The Control of Trust Assets Act contains certain provisions to which all trustees must comply. Non-compliance to these provisions may lead to criminal prosecution. Although it is generally accepted that there will be at least three trustees, two are perfectly sufficient. A trust company may well act as the only trustee. Because the management of a trust is a big responsibility, it is important that the right persons/institutions act as trustees. Expertise and experience are of the utmost importance since the management of a trust usually spans many years.
Duties and responsibilities:
The law places a responsibility on trustees to always act objectively and in the interest of beneficiaries. The law dictates the following regulations, which trustees must heed:
- Secret profits – trustees may under no circumstances make secret profits or speculate with trust assets.
- Negligence – trustees must ensure that they have the necessary expertise and show due care when dealing with the trust assets.
- Good faith – the trustees must always act in good faith.

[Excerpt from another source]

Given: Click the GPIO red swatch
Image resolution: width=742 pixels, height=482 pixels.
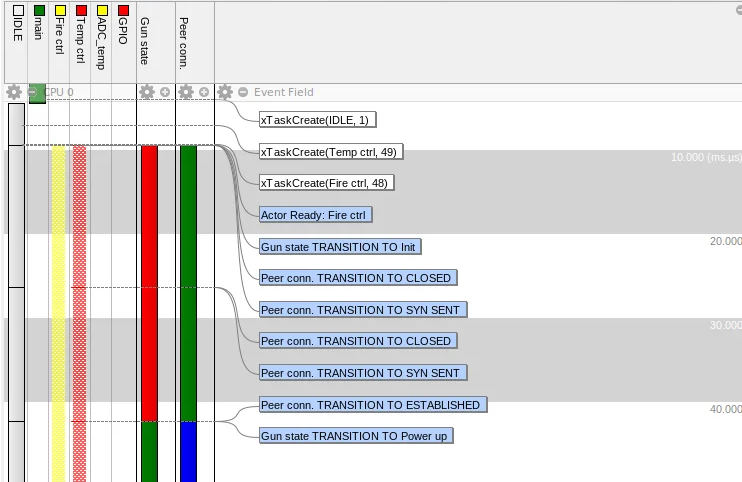Looking at the screenshot, I should pyautogui.click(x=123, y=11).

- Compliance with the trust deed – trustees are legally bound and obligated to execute the stipulations of the trust deed or the will
(in which the aims as well as the powers and responsibilities of the trustees are explained).
Administration of a trust:
The administration of a trust entails receiving and controlling trust assets, and the protection thereof – which requires that investments are made according to the stipulations of the trust deed, the needs of the beneficiaries and investment principles. The administration also entails that trustees handle all transactions, and requires of them the investment of assets without speculating, and to make regular maintenance payments to beneficiaries.
In terms of the law, trustees are expected to report to:
- Follow trustees, beneficiaries and guardians of minor children
- The South African Revenue Service
- The Master of the High Court (if so requested)
Lastly, the administration of a trust entails that trustees must provide advice to fellow trustees and beneficiaries. Trustees administer a trust themselves. If they cannot or will not do so, they may contract agents to take care of the administration on their behalf.